Could you pull out, word for word, the rows starting with the first one and going on through the row with "(x=99, y=30)", both included, with the pictures left out of your answer?
——————————
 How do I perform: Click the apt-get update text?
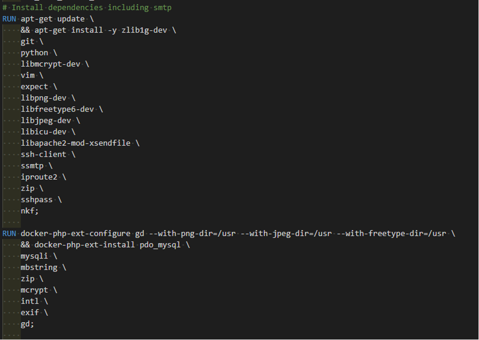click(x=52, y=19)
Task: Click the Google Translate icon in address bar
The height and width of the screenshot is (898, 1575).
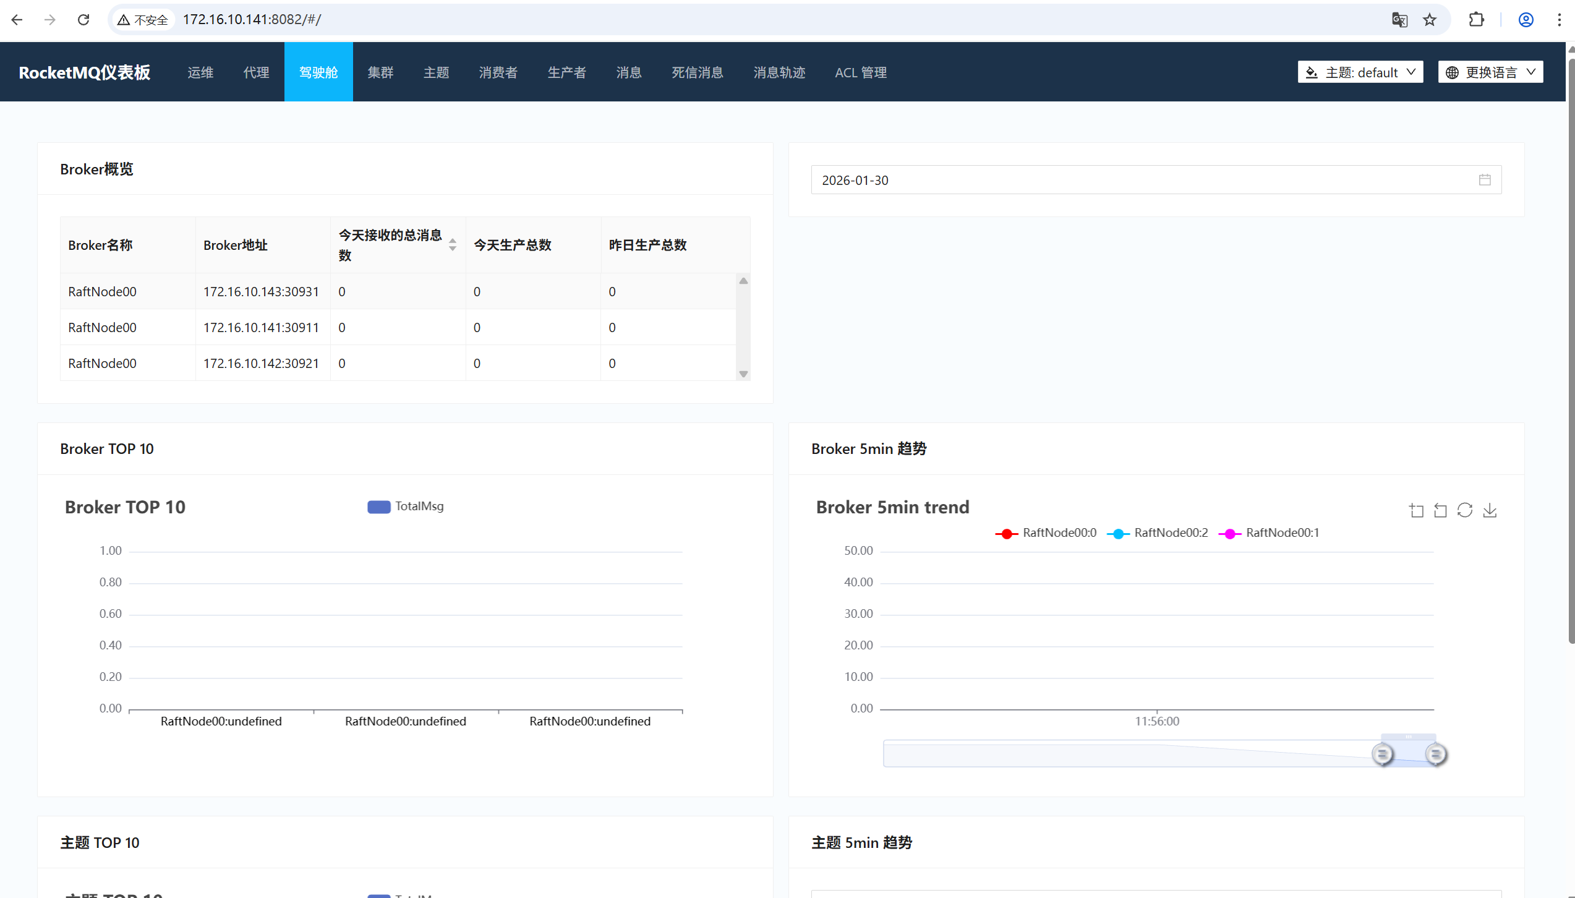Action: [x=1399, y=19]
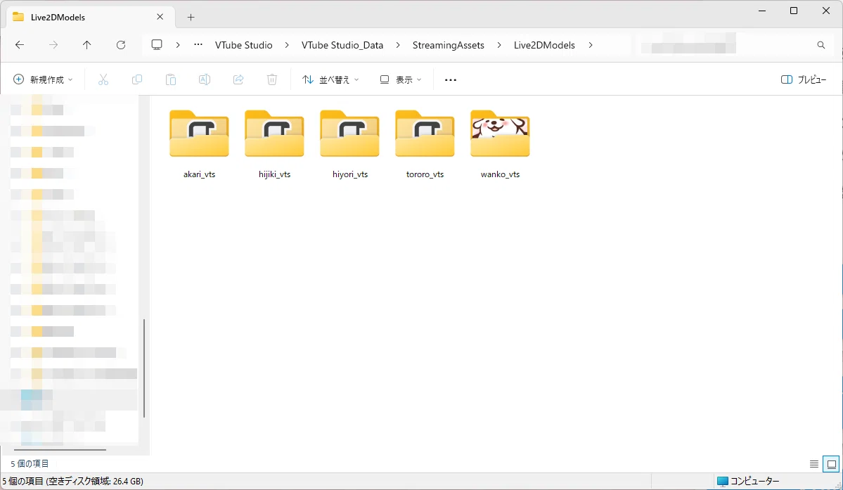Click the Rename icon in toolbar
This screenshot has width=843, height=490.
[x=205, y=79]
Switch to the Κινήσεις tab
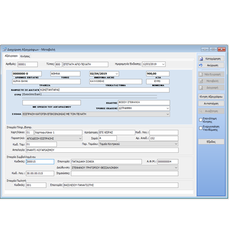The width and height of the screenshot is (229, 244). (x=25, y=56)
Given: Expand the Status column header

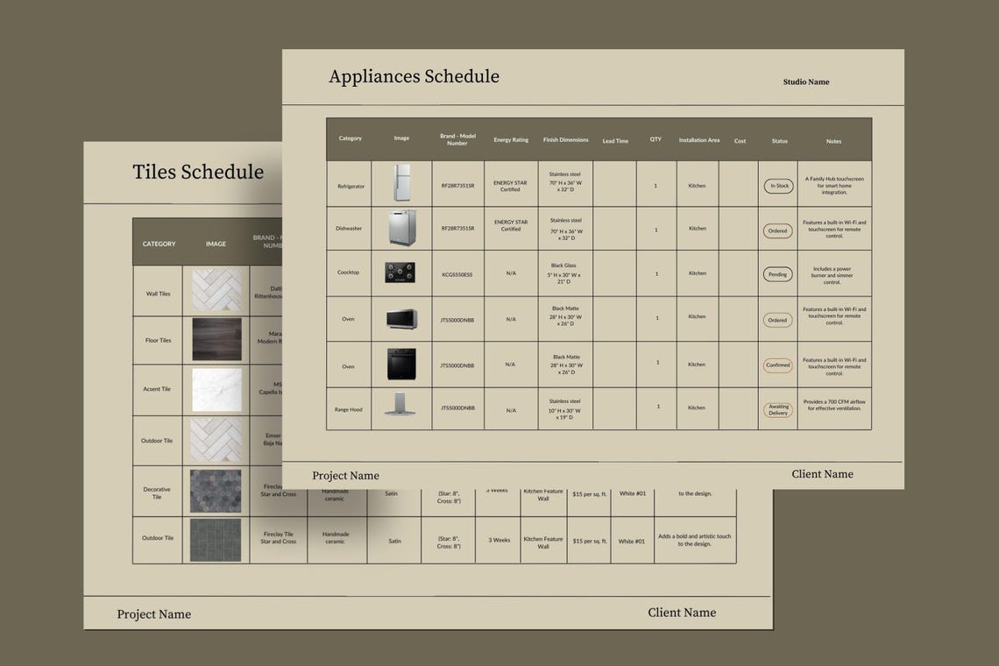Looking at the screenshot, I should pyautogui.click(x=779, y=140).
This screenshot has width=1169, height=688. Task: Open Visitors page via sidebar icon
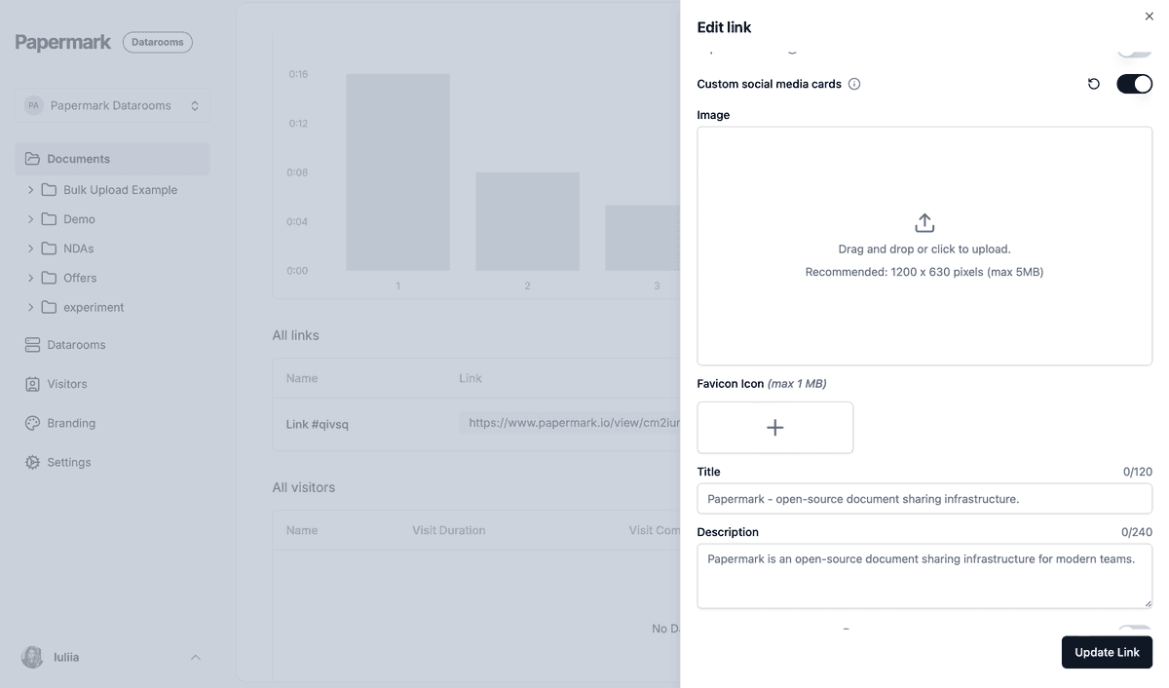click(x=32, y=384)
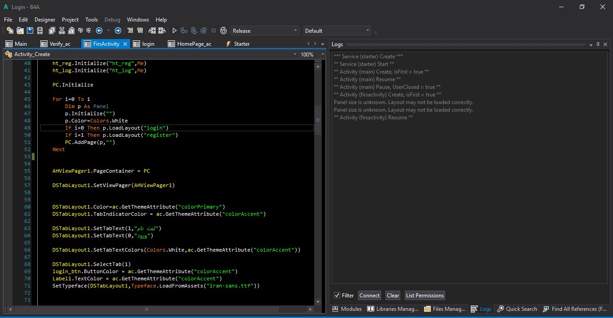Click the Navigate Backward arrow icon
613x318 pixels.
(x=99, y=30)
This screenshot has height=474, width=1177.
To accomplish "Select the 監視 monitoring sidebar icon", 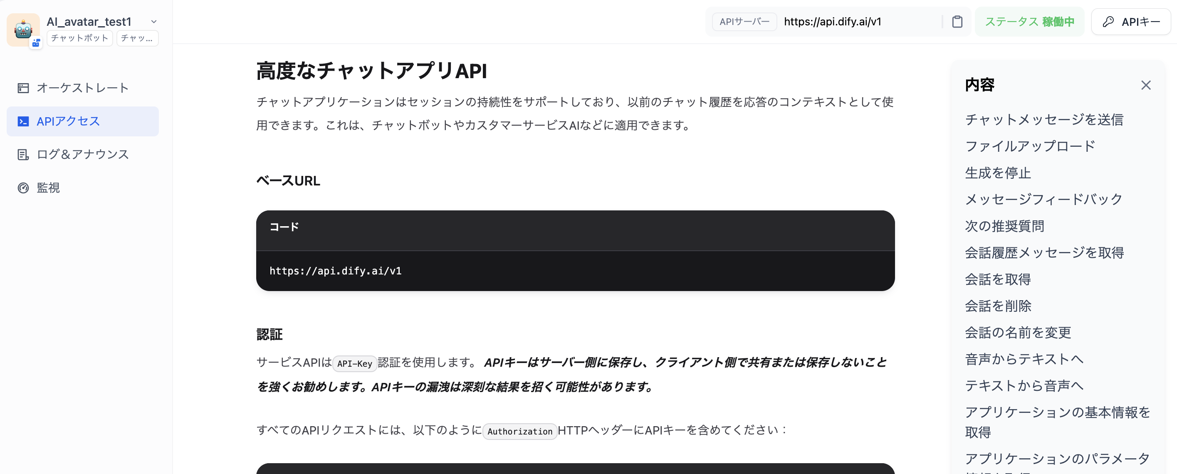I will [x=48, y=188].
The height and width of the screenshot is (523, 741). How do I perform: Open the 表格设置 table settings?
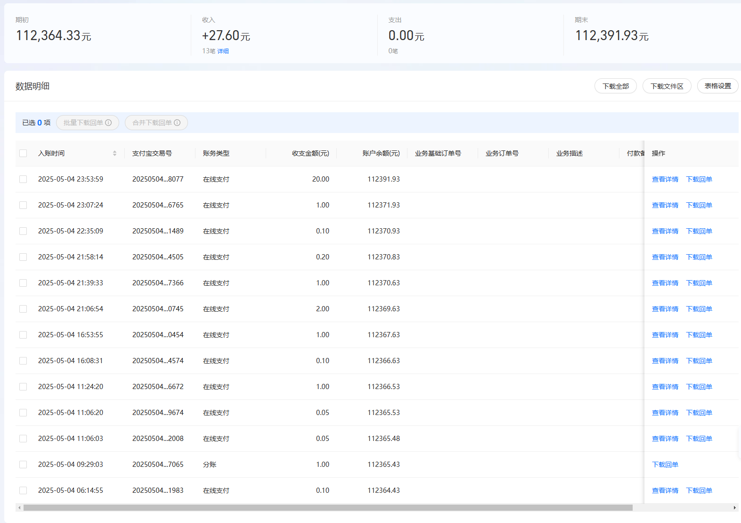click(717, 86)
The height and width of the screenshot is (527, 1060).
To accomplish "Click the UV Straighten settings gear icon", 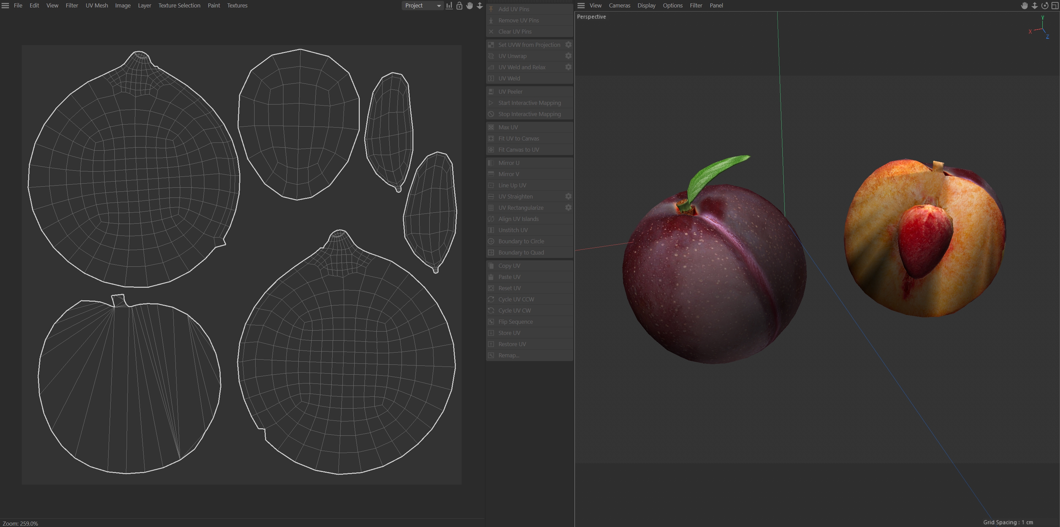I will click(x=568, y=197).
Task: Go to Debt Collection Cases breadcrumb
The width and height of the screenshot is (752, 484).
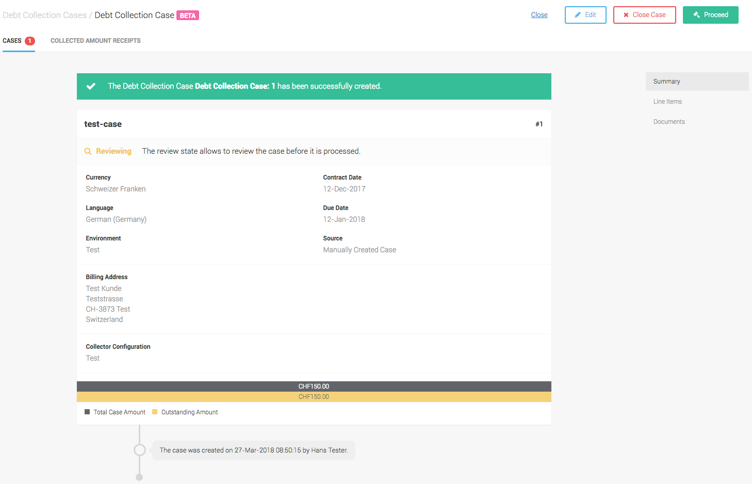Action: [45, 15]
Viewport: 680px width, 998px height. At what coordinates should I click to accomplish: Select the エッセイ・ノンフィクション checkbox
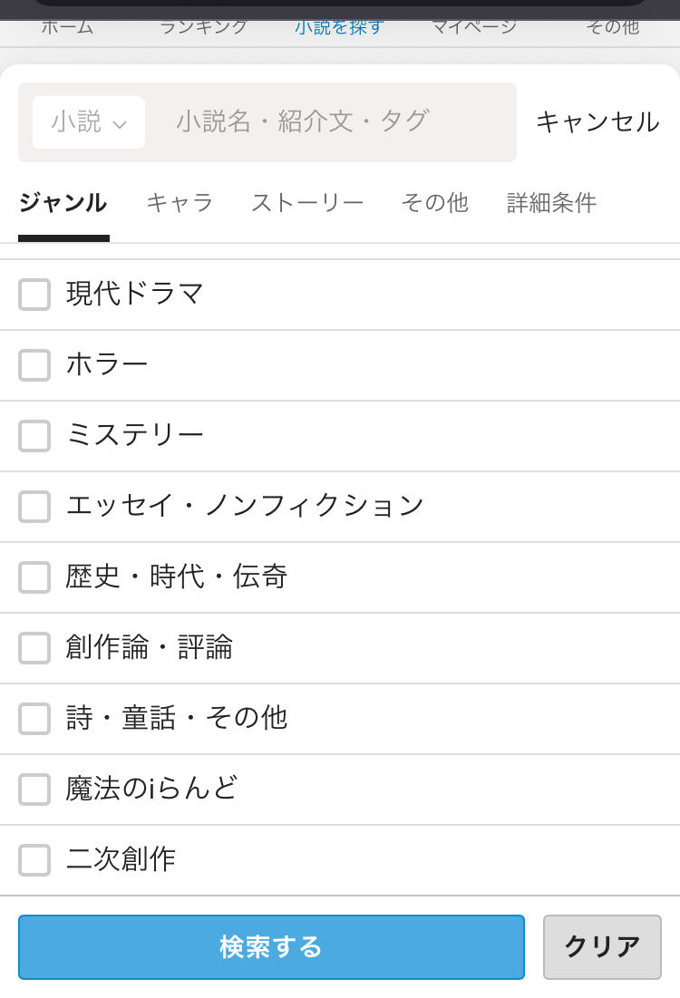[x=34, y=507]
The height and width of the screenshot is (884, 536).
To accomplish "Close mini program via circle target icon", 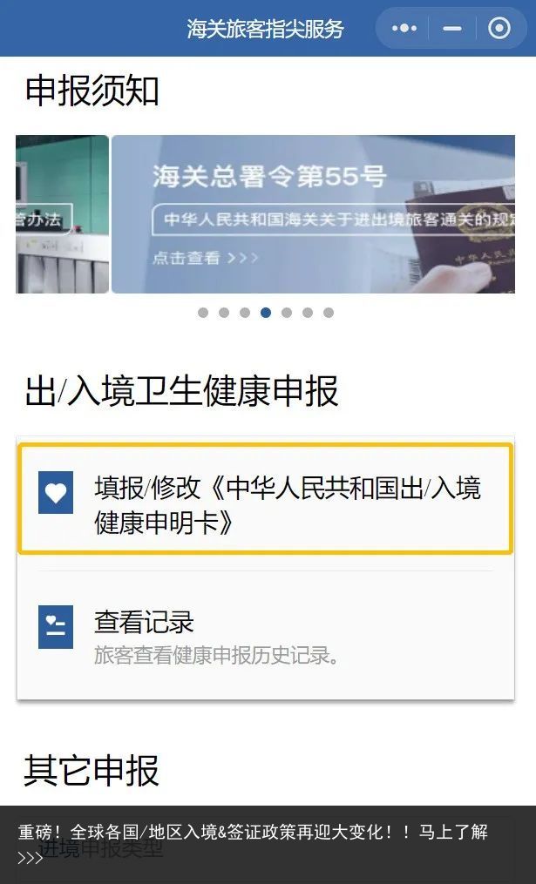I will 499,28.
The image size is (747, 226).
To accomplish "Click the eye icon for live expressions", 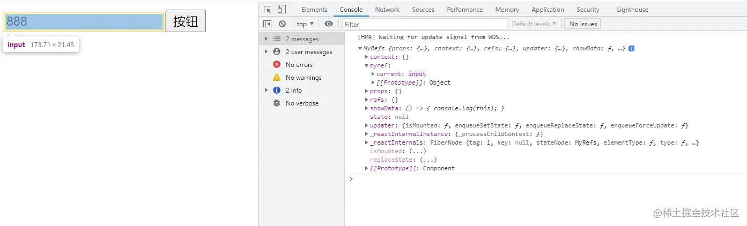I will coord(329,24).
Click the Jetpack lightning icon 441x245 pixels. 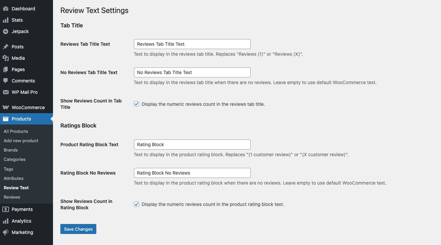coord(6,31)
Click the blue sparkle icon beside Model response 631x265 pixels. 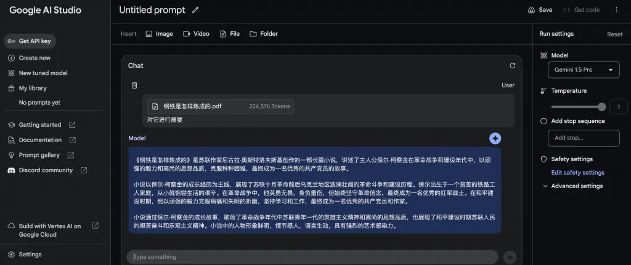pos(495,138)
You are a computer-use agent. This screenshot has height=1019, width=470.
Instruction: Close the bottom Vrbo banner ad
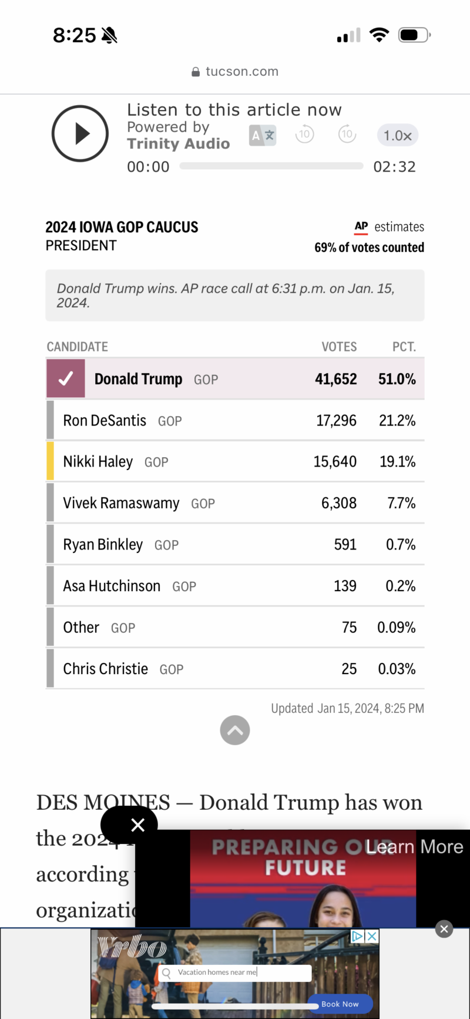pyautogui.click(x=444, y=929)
——————————
- _Exercise response_
 How do I perform: Click the apt-get update text?
click(x=52, y=19)
Task: Click the Google Translate icon in address bar
The height and width of the screenshot is (898, 1575).
Action: [x=1399, y=19]
Click the Rename icon in toolbar
This screenshot has width=843, height=490.
[x=205, y=79]
Switch to the Κινήσεις tab
The width and height of the screenshot is (229, 244). (x=25, y=56)
Given: Expand the Status column header

Looking at the screenshot, I should pyautogui.click(x=779, y=140).
This screenshot has width=1169, height=688. Task: Open Visitors page via sidebar icon
click(x=32, y=384)
Click the Navigate Backward arrow icon
613x318 pixels.
(x=99, y=30)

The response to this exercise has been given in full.